Home | About | Sematext search-lucene.com search-hadoop.com
 Search Hadoop and all its subprojects:

Switch to Threaded View
Flume, mail # user - File Channel  performance and fsync


Copy link to this message
-
Re: File Channel performance and fsync
Brock Noland 2012-10-22, 14:29
In this cae, it's best to think about FileChannel as if it were a database.
Let's pretend we are going to insert 1 million rows.
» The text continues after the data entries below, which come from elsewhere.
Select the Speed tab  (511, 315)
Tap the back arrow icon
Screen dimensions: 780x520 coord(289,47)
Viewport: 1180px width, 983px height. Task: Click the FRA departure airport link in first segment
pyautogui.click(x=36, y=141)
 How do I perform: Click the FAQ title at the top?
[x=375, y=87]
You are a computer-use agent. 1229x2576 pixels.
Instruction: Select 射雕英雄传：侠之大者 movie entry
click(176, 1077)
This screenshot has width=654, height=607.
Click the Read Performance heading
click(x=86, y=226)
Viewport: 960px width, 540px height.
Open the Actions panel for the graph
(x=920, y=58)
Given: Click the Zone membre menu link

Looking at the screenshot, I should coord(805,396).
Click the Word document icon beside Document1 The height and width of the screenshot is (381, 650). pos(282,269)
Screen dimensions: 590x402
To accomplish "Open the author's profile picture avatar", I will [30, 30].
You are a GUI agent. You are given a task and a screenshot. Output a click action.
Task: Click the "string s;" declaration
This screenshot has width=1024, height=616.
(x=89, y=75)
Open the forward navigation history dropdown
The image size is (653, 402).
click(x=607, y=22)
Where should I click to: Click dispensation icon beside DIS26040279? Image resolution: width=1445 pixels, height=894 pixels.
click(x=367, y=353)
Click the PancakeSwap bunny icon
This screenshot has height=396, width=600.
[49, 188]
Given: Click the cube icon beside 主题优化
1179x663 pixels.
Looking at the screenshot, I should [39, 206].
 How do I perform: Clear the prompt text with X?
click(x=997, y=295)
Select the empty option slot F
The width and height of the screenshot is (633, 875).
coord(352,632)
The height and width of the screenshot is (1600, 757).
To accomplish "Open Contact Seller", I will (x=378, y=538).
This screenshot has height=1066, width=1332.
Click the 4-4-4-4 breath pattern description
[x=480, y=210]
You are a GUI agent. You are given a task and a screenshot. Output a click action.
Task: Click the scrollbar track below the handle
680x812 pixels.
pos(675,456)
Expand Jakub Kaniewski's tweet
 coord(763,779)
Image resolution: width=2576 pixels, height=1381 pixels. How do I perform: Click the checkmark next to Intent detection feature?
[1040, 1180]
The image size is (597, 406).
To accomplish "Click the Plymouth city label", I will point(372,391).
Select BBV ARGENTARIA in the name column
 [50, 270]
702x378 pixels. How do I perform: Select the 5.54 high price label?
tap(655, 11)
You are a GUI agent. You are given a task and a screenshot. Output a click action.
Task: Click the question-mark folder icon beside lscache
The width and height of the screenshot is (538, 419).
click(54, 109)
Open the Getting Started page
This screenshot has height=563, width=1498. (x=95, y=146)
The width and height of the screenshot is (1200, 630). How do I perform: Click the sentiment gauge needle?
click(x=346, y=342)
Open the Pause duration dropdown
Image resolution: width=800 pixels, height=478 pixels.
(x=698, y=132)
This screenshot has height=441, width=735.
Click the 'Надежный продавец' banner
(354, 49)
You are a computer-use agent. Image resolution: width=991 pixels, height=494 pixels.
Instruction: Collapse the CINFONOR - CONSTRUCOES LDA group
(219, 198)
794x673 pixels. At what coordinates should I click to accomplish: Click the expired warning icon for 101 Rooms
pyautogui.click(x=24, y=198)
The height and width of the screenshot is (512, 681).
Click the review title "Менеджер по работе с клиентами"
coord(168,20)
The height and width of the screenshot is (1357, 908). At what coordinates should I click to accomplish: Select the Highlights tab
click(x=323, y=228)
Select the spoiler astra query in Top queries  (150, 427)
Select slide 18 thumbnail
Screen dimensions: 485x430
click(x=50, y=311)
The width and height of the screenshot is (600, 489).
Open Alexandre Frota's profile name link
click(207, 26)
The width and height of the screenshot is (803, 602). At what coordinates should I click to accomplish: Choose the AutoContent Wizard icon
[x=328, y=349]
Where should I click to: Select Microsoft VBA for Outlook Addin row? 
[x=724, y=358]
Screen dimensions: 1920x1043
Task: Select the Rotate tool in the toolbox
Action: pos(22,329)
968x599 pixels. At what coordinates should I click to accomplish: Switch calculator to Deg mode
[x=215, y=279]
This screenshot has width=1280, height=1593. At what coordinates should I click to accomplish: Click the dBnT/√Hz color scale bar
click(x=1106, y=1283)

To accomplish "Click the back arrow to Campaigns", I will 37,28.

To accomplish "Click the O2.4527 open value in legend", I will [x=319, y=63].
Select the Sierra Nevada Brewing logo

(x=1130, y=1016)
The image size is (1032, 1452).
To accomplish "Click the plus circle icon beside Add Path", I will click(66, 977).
If we committed on
each row, would performance be "good"?  No, everyone knows that when you
are inserting rows in databases, you want to batch 100-1000 rows into a
single commit, if you want "good" performance. (Quoting good because it's
subjective based on the scenario, but in this case we mean lots of
MB/second).

Part of the reason behind this logic is that when a database does a commit,
it does an fsync operation to ensure that all data is written to disk and
that you will not lose data due to a subsequent power loss.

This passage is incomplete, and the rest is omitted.